> ABOUT THIS TASK:
Starting at the top of the entries below, print each line exactly until the line with "Algemene voorwaarden (80, 2549)" has been printed too.

> INPUT DATA:
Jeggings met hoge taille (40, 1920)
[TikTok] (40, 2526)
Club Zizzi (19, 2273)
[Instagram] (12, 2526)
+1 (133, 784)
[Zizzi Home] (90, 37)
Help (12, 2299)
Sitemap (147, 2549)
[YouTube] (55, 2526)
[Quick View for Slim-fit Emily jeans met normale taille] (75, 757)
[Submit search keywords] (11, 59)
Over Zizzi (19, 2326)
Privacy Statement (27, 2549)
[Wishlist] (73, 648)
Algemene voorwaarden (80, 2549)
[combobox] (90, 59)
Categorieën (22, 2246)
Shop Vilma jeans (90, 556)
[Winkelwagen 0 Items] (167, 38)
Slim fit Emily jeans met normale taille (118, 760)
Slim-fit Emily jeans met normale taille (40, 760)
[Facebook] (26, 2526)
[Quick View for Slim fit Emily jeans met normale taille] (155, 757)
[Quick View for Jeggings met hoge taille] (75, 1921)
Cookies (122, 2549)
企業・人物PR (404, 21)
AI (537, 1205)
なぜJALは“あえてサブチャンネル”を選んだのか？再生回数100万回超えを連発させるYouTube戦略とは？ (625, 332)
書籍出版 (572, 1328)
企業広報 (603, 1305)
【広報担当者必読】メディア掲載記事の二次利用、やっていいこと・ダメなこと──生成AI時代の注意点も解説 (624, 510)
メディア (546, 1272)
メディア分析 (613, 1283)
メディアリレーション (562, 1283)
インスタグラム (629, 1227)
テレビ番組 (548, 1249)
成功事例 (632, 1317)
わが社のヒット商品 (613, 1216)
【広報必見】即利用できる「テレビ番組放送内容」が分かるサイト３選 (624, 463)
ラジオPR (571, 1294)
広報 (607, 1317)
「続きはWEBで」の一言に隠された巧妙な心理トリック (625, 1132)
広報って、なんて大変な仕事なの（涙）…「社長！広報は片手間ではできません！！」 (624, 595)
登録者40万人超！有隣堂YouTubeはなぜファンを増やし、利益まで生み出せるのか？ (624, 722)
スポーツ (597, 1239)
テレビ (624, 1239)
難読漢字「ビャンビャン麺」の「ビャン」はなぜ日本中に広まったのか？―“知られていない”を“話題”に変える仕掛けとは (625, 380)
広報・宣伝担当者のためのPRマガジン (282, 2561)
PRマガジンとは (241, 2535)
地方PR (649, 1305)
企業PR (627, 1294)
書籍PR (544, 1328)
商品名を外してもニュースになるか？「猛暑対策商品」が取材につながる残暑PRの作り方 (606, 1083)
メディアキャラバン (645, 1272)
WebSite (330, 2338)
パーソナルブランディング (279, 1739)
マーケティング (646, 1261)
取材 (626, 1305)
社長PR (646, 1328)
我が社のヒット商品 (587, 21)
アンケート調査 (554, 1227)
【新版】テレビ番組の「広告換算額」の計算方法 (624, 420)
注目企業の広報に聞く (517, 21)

> REPLY TO THE EXERCISE:
Jeggings met hoge taille (40, 1920)
[TikTok] (40, 2526)
Club Zizzi (19, 2273)
[Instagram] (12, 2526)
+1 (133, 784)
[Zizzi Home] (90, 37)
Help (12, 2299)
Sitemap (147, 2549)
[YouTube] (55, 2526)
[Quick View for Slim-fit Emily jeans met normale taille] (75, 757)
[Submit search keywords] (11, 59)
Over Zizzi (19, 2326)
Privacy Statement (27, 2549)
[Wishlist] (73, 648)
Algemene voorwaarden (80, 2549)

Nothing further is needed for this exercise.